LightSquared Comes Back Swinging At FCC
The latest round in the saga of LightSquared opened on Friday when a public comment period closed on the FCC’s latest proposed action regarding the company’s plans to deploy a satellite-terrestrial mobile broadband communications system. LightSquared needs FCC approval to add a terrestrial network of 40,000 cell towers to work in conjunction with its SkyTerra communications satellite. Opponents insist the terrestrial component will wreak havoc with GPS receivers.
Despite a tumultuous year in which opponents of LightSquared’s “ancillary terrestrial component” (ATC) surfaced from many quarters, including the Department of Defense, the Federal Aviation Administration, and a host of congressional committees, LightSquared is not backing down.

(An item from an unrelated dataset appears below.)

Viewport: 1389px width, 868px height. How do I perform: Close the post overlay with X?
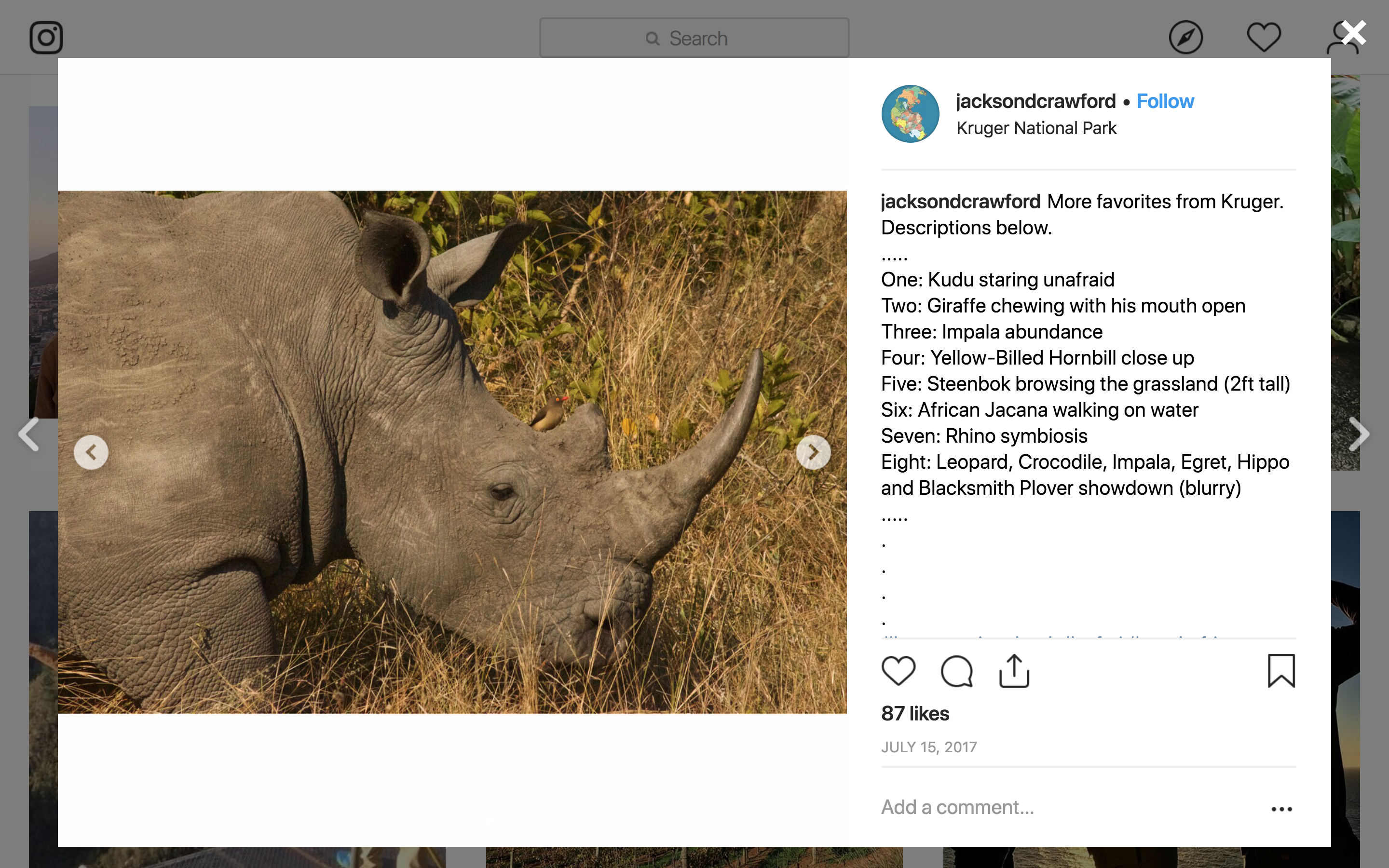point(1354,33)
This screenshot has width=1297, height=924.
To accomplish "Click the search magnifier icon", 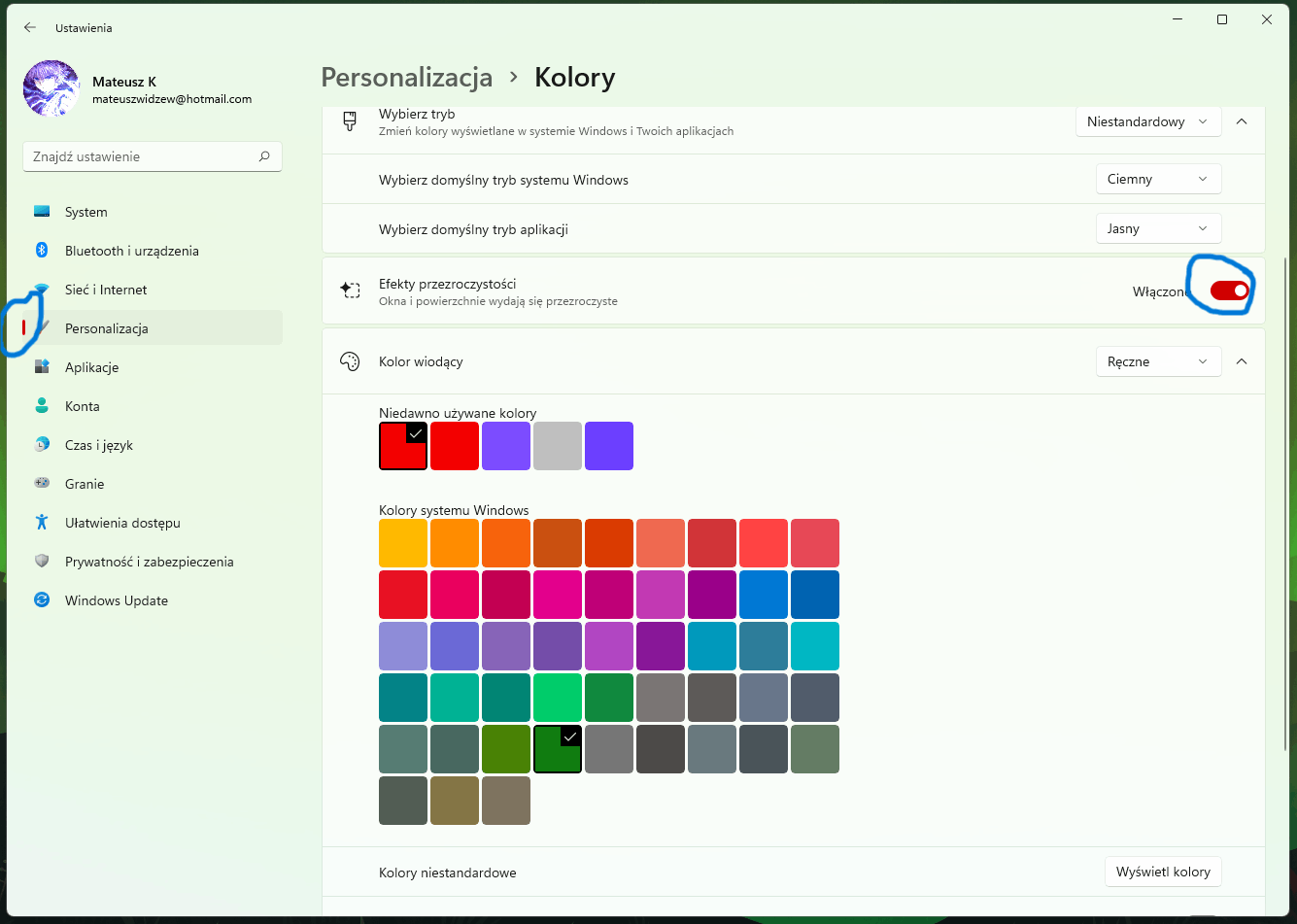I will pyautogui.click(x=264, y=156).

Last month, the FCC announced that it plans to reverse a decision it made a year earlier and not grant the ATC permit. LightSquared already has permission to operate its satellite in a frequency band that is adjacent to one used for GPS receivers. That is not in dispute, only the request to add a terrestrial network in the same band. A January 2011 FCC decision said that LightSquared could operate the terrestrial network as long as it could prove that it would not interfere with GPS. It required LightSquared to work with the GPS industry to set up tests, and several rounds of testing ensued.
LightSquared’s opponents, including GPS industry representatives and the government’s National Space-Based Positioning, Navigation and Timing Advisory Board, concluded that the tests clearly show that LightSquared’s ATC would have dire consequences for GPS.
Government use of the radio frequency spectrum is governed by the National Telecommunications and Information Administration (NTIA) in the Department of Commerce. The FCC regulates use of spectrum by the private sector. On February 14, 2012, NTIA wrote to the FCC saying that based on its analysis of the testing, LightSquared would “impact GPS” and “there is no practical way to mitigate the potential interference.” Later that day, the FCC said it would “indefinitely suspend” its January 2011 decision. As usual, it opened a public comment period. Initially it gave only 15 days for comments, but in response to a complaint from LightSquared that 30 days are typically allowed, the FCC extended the deadline to March 16.
In its comments to the FCC (posted in two parts on the FCC website), LightSquared comes back swinging. Saying that it has spent $4 billion already trying to meet the FCC’s mandate to increase the availability of mobile broadband services under a legal framework established years ago, LightSquared asserts: “The unfairness and inequity embodied in [the FCC’s February decision] is beyond drastic. The sudden and dramatic proposal to preclude LightSquared from operating its licensed facilities is legally impermissible, arbitrary, and capricious….” It then goes on at length to make its case, including that the tests were rigged, a claim it has made previously.
Arguing that its system would make broadband services available to rural areas, drive competition, and create jobs, LightSquared says the FCC’s proposed action “would eviscerate these benefits and represent an astounding, unsupported, and unprecedented reversal of Commission policy.”
The FCC set March 30 as the deadline for replies to the comments that were due March 16.
Meanwhile, Bloomberg News reported on Friday that Sprint Nextel cancelled its agreement with LightSquared to help build the network. It also said that Harbinger Capital Partners, a hedge fund that is providing much of the financing for LightSquared, “wrote down its LightSquared position by 59 percent last year because of the uncertainty” over the fate of this business.